Trotzdem erwarten Fachleute, dass solche Formate häufiger werden. Podcasts können nicht nur Hinweise generieren, sondern auch zeigen, wie Ermittlungsarbeit tatsächlich funktioniert. Für jüngere Polizeigenerationen, die mit sozialen Medien und digitalen Formaten vertraut sind, dürfte der Schritt ans Mikrofon zunehmend selbstverständlich werden.
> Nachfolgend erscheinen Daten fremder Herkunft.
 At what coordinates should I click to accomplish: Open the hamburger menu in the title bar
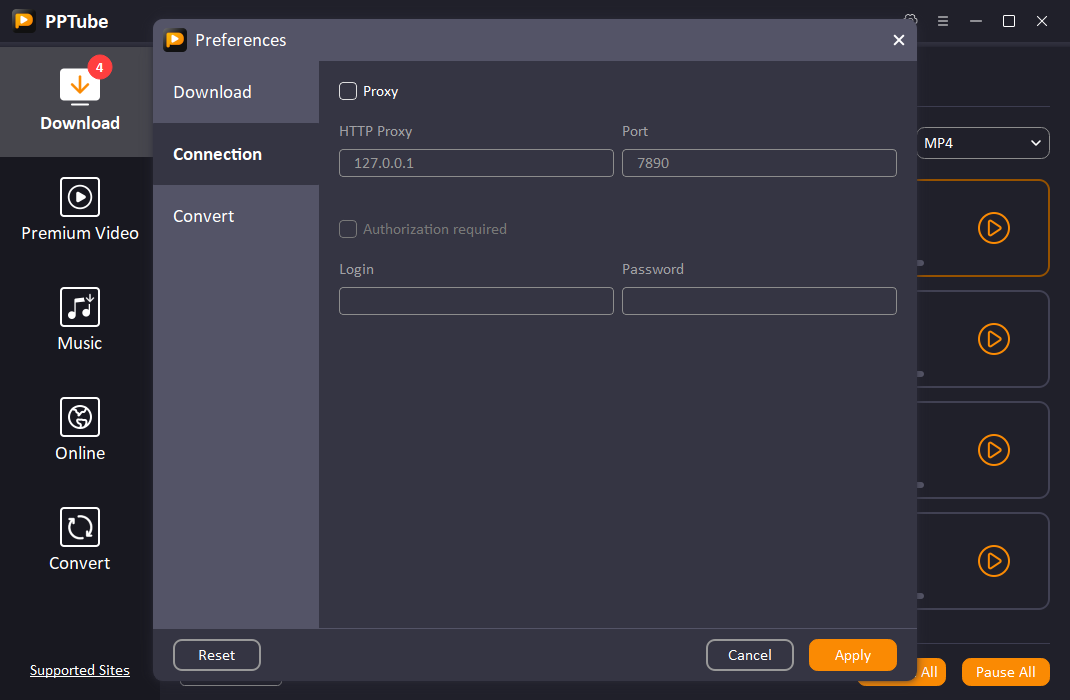[943, 20]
Am Ende bleibt ein Spannungsfeld: Ein guter Polizeipodcast kann einen alten Fall wieder sichtbar machen und Menschen erreichen, die entscheidende Informationen haben. Ein schlechter Polizeipodcast kann Vorverurteilungen verstärken, Opfergeschichten zur Unterhaltung machen oder Ermittlungen gefährden.
Richtig eingesetzt, kann das Format aber genau dort helfen, wo klassische Fahndungsaufrufe längst verhallt sind. Manchmal reicht ein Hörer, der sich an eine Beobachtung erinnert. Und manchmal beginnt die Lösung eines Cold Case nicht mit einem neuen DNA-Treffer, sondern mit einem Podcast-Download.